米Qualcommは「第4の携帯デジタル放送」ともいわれる独自のコンテンツ配信システム「MediaFLO」を開発し、現在携帯電話キャリアに採用を呼びかけている。2006年中の商用化に向け、試験放送を通じて各種のテストや検証作業を行っている最中だ。米国では米Verizon Wirelessが、このMediaFLOを採用した映像配信サービスを提供する予定で、2006年内のサービスインを目指している(2005年12月2日の記事参照)。
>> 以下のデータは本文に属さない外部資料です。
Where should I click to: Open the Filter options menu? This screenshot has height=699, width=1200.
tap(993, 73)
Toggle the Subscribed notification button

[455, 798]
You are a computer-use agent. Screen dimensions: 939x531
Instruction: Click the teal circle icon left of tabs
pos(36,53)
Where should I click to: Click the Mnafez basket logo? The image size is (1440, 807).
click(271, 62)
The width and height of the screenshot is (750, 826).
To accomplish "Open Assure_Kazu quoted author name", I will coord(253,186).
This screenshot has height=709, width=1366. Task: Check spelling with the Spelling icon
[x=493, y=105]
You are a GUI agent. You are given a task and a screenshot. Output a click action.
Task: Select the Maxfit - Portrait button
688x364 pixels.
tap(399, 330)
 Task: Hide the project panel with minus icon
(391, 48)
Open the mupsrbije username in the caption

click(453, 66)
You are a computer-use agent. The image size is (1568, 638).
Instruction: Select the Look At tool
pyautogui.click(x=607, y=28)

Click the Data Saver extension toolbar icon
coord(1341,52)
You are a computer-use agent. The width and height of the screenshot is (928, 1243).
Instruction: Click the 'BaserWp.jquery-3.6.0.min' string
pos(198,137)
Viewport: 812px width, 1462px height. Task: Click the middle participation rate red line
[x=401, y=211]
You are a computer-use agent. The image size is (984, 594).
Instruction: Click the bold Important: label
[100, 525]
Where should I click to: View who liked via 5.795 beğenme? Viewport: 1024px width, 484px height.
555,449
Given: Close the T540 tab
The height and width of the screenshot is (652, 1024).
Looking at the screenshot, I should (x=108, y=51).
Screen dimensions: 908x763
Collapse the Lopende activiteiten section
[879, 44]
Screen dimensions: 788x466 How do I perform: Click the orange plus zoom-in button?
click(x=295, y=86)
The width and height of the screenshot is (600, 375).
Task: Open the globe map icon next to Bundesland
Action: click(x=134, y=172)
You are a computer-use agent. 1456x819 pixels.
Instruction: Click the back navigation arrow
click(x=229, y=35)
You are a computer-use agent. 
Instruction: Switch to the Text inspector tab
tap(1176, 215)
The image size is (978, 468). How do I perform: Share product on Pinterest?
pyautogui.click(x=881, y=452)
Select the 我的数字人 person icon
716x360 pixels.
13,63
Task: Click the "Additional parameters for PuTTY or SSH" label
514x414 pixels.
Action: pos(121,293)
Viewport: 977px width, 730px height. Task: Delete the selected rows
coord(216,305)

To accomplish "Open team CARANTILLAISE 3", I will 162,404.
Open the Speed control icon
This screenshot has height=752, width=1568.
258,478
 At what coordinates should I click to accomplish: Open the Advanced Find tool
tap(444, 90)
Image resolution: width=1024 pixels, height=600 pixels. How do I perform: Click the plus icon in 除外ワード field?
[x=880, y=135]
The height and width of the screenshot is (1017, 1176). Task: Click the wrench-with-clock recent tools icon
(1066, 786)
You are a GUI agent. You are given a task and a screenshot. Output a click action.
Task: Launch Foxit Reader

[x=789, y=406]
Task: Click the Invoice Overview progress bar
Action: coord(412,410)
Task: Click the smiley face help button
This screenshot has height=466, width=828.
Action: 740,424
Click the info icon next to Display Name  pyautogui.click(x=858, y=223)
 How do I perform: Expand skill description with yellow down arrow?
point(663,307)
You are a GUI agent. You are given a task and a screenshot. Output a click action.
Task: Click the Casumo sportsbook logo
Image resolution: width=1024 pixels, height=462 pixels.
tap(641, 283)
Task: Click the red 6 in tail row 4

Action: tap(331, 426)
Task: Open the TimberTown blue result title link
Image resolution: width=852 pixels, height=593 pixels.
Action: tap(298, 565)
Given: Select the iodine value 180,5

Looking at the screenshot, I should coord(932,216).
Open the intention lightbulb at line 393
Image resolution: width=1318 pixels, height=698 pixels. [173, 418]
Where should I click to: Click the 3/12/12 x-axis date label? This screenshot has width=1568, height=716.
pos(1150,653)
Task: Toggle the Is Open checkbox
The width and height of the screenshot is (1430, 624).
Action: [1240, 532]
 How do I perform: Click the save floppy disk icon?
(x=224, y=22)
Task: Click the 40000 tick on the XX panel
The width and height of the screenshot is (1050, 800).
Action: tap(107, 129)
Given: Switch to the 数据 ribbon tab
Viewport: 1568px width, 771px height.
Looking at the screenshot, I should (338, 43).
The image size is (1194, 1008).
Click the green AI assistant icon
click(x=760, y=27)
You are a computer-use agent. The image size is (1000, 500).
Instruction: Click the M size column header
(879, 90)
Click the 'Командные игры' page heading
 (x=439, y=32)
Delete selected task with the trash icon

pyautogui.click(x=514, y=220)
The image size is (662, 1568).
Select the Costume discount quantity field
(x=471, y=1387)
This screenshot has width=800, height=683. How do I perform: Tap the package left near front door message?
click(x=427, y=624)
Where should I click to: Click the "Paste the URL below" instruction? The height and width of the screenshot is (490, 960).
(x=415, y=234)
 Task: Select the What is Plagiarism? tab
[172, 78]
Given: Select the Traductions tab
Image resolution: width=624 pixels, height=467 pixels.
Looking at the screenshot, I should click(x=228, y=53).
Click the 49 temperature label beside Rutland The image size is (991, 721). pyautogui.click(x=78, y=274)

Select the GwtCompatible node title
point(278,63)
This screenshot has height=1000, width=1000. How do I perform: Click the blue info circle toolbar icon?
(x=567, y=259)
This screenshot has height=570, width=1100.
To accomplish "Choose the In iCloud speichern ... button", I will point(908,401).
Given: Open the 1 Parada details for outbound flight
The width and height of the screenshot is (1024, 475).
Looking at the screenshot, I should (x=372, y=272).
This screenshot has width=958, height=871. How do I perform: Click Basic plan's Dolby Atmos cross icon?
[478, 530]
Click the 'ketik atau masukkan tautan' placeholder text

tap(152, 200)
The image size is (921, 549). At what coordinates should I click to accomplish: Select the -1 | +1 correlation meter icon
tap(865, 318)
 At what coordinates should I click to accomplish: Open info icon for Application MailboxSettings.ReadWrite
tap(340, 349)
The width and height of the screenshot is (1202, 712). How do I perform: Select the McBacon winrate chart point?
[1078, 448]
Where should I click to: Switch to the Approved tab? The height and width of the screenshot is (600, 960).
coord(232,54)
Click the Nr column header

今回Qualcommが行ったデモでは、子会社のMediaFLO USA(2004年11月2日の記事参照)が実際にサービスを提供する予定の、700MHz帯の6MHz幅を用いるシステムを使用した。過去にもBREW 2005 Conferenceや3G World Congress&Exhibition 2005、また日本国内などで何度かデモが行われているが、今回のデモは、小規模な伝送システムではなく、米Qualcommの本社があるサンディエゴに、実際に設置済みのアンテナから送信している試験用放送波を用いた点が従来のデモとは大きく異なる。
アンテナは、サンディエゴ郊外にあるBlack Mountainの山頂に設置されている。米Qualcomm本社からは約16キロほど離れている場所で、出力50キロワットで電波を発射しているという。現在は複数の試作端末を使って、実際の動作状況や映像の品質などを検証中だ。
デモでは実際に放送されているQVGA(320×240ピクセル)/15fpsの動画を受信して端末上で視聴できた。なお本放送ではフレームレートは30fpsに引き上げられる。また、これまでにも紹介があったとおり、EPGによる番組の選択が可能な点や、約1.5から2秒とワンセグよりも短い時間でチャンネルの切り替えができることなどが実演された。